Pourquoi la vie est-elle si tragique, si semblable à un petit trottoir en surplomb d’un abîme ? Je regarde en bas ; la tête me tourne. Je me demande comment j’arriverai jamais jusqu’au bout. Mais pourquoi cette impression ? A cet instant où j’en parle, je cesse de la ressentir. Le feu flamboie ; nous devons aller entendre L’Opéra des Gueux, seulement mon impression est là, tout autour de moi. Je ne puis garder les yeux fermés. C’est un sentiment d’impuissance, d’insignifiance. Me voici là, à Richmond, et comme d’une lanterne posée au milieu d’un champ, ma lumière monte dans les ténèbres. A mesure que j’écris, ma mélancolie s’estompe. Pourquoi donc ne pas la noter plus souvent ? Eh bien, ma vanité me l’interdit, je tiens à offrir l’image de la réussite, ne serait-ce que pour moi-même. Mais je n’arrive jamais à la connaître pleinement.

Spilliaert Vertige.jpg
Spilliaert, Vertige, 1908

Cela provient de ne pas avoir d’enfants, d’être loin de mes amis, de ne pas arriver à écrire bien, de dépenser trop pour la nourriture, de vieillir – je me pose trop de questions, je pense trop à moi-même ; je n’aime pas sentir le temps battre des ailes autour de moi. Bon, eh bien travaille ! Oui, mais le travail fatigue vite – je ne puis lire bien longtemps ; écrire toute une heure m’épuise. Ici personne ne vient me faire perdre agréablement mon temps. Et si on le fait, cela me met de méchante humeur. Le trajet de Londres m’impose une trop grande fatigue. Les enfants de Nessa grandissent ; je ne peux plus les inviter pour le thé ni les conduire au zoo. Mon argent de poche ne me permet pas grand-chose. Cependant je suis persuadée que ce sont là des détails sans importance ; et je me dis parfois que c’est la vie en soi qui est tragique pour tous ceux de notre génération. Pas un placard de journal qui ne nous offre le cri d’agonie de quelqu’un. Cet après-midi, c’était McSwiney, et la violence en Irlande, ou bien la grève menace. Le malheur est partout, juste derrière la porte ; ou la stupidité, ce qui est pire. Je ne puis pour autant me débarrasser de mon propre tourment. Reprendre La Chambre de Jacob va, je le sens, ranimer mon courage. J’en ai fini avec Evelyn, mais je n’aime pas ce que j’écris en ce moment. Et malgré tout, comme je suis heureuse !... n’était cette impression que la vie est un petit trottoir en surplomb d’un abîme. »

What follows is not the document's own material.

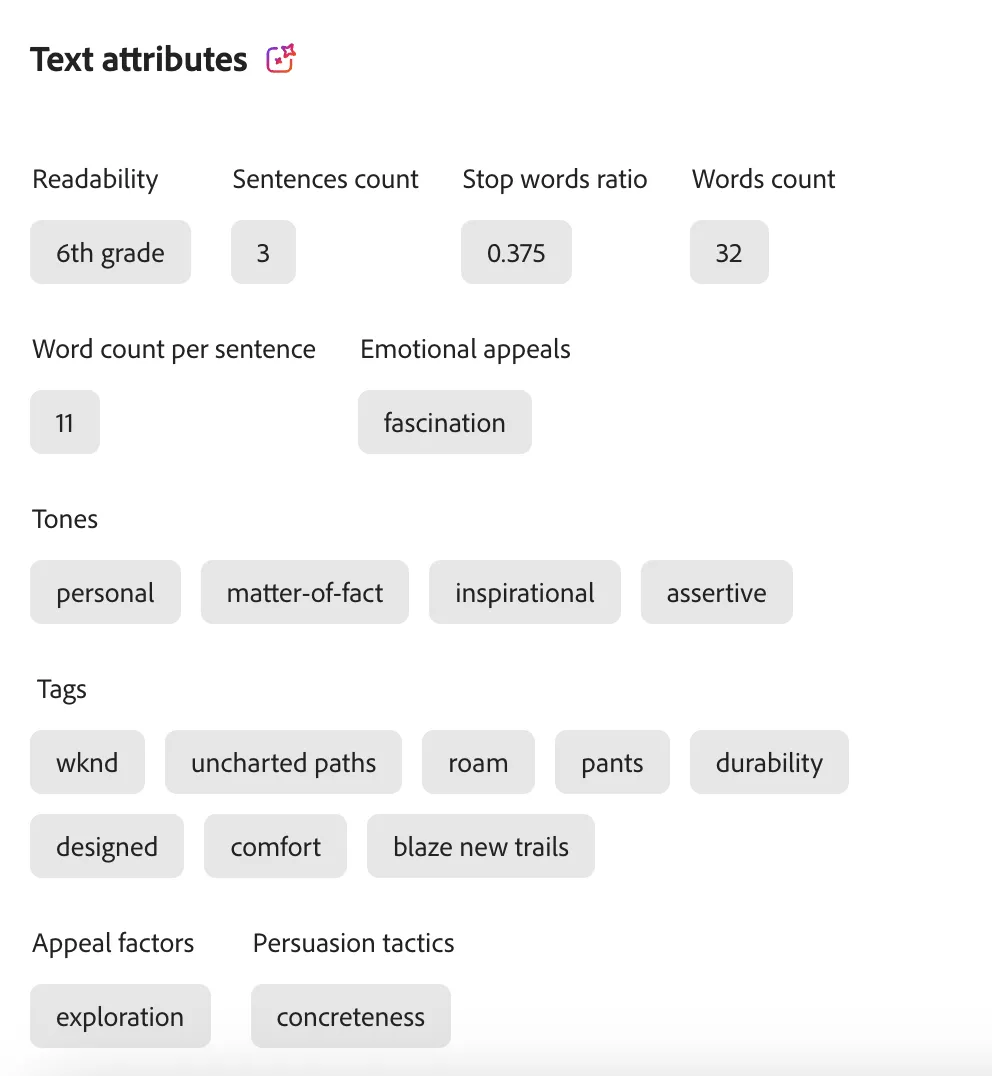992x1076 pixels.
Task: Choose the fascination emotional appeal chip
Action: 445,422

Mercredi 10 novembre [1920]

« J’ai fait un bout de chemin en suivant le bord du trottoir, sans tomber en bas. De nombreuses occupations m’ont forcée à marcher d’un pas vif, et puis, faisant un effort, j’ai acheté un manteau et une jupe et commencé mes mondanités de l’hiver chez Mrs. Samuel Bruce, entre Katie et Elena encore une fois, pour encore une fois entendre et dire les mêmes choses. […] »

Virginia Woolf, Journal

 

Commentaires

  • On sent ses tourments intérieurs lancinants dans ces extraits, c'est douloureux à lire.

  • Si ton billet de lundi était superbe de vie, donnait si envie de lire le journal, cet extrait est si profond, si vrai et essentiel (intemporel aussi) que j'en suis toute remuée.
    Merci dam Tania, je t'embrasse

  • @ Aifelle : C'est une autre composante du Journal qui apparaît dans ces extraits - douloureuse, oui.

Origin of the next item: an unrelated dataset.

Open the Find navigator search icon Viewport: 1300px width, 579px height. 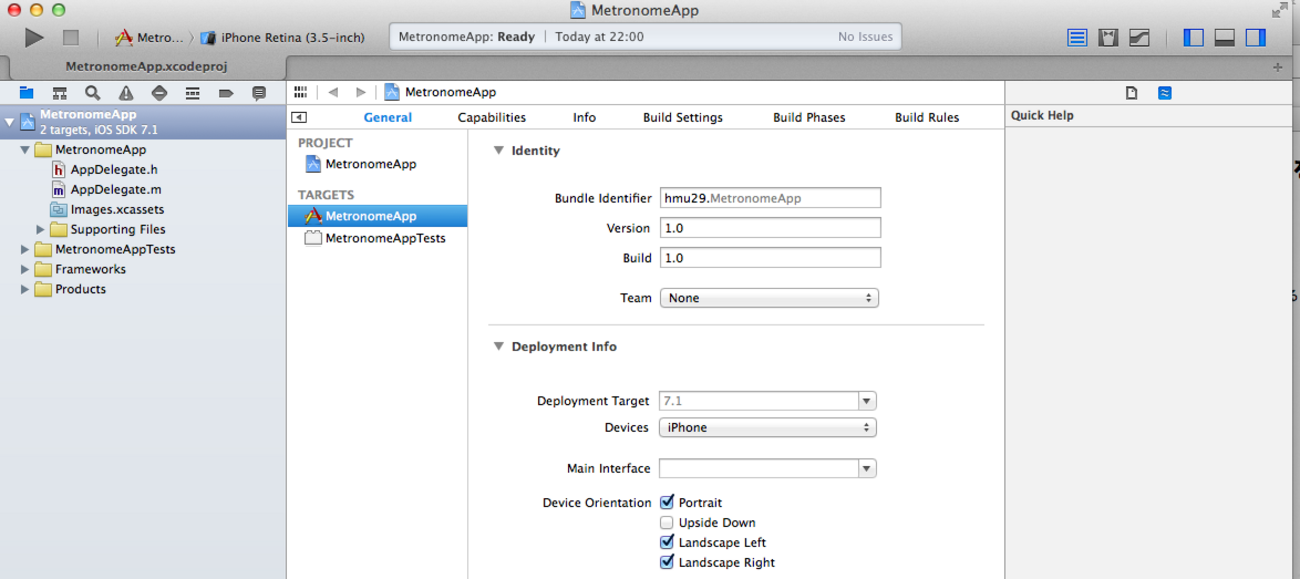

    @ Colo : Tu as vu comme elle est volontaire pour chasser cette impression de vertige et comme elle sait la traduire en mots : "je n’aime pas sentir le temps battre des ailes autour de moi". Un baiser pour toi, dame Colo.

  • L'oeuvre de Spilliaert est en parfaite adéquation avec l'ambiance que l'extrait exprime... et le petit trottoir devient un immense escalier raide et en toupie !
    Merci pour tous ces beaux billets sur le Journal de Virginia, c'est très tentant.

  • J'adore ce début avec le petit trottoir en surplomb et comme le tableau de Spilliaert est bien choisi! Que je suis heureuse d'avoir découvert ce peintre en visitant Bruxelles!

  • @ Witchy : Merci, ce Spilliaert s'est imposé dès la lecture de cette page.

    @ Claudialucia : Quand deux images se rencontrent... Bonne après-midi.